» **WHAT IS BEING ASKED**
Go to the line in the entries below that holds "Task: Click the Settings" and repeat exactly from there through the line that holds "The width and height of the screenshot is (703, 401).", inclusive.

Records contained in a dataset
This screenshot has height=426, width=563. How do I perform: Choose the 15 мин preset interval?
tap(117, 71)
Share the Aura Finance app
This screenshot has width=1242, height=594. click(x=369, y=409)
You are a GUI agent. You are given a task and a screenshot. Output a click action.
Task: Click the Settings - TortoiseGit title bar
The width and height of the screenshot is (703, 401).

==

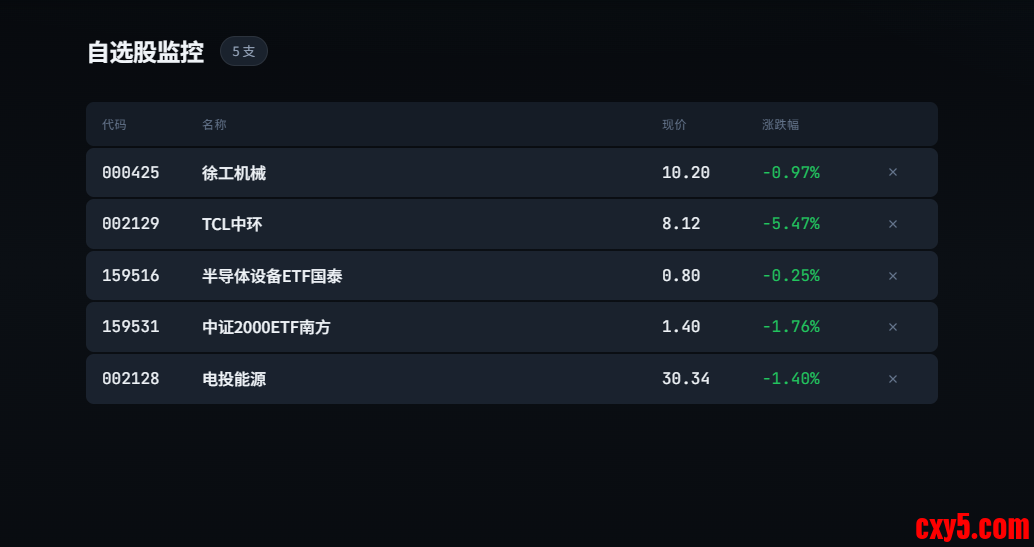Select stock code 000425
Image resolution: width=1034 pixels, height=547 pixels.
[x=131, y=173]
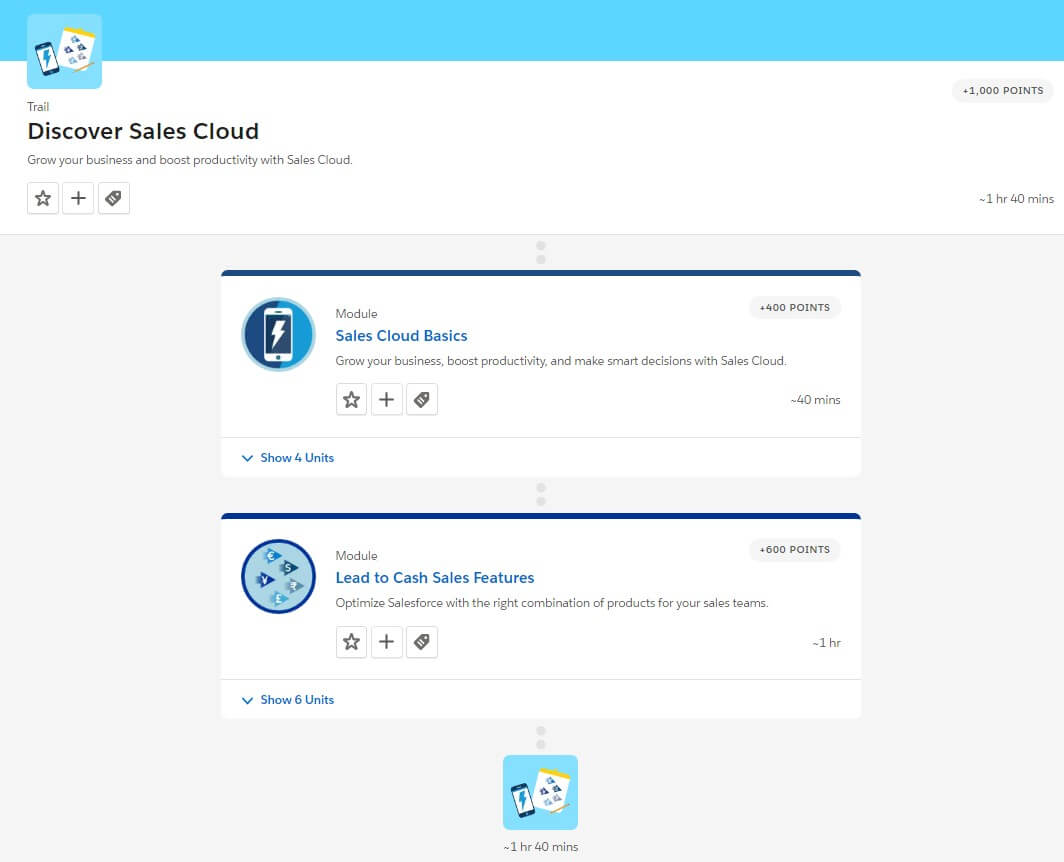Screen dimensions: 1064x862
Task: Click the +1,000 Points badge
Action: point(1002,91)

==

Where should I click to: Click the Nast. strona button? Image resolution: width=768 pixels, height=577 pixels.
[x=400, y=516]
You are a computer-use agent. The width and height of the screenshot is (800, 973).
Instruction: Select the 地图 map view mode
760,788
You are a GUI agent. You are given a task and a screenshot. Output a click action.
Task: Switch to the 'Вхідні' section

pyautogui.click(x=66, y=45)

» **TASK ANSWER**
Task: Click the Settings - TortoiseGit title bar
The width and height of the screenshot is (703, 401).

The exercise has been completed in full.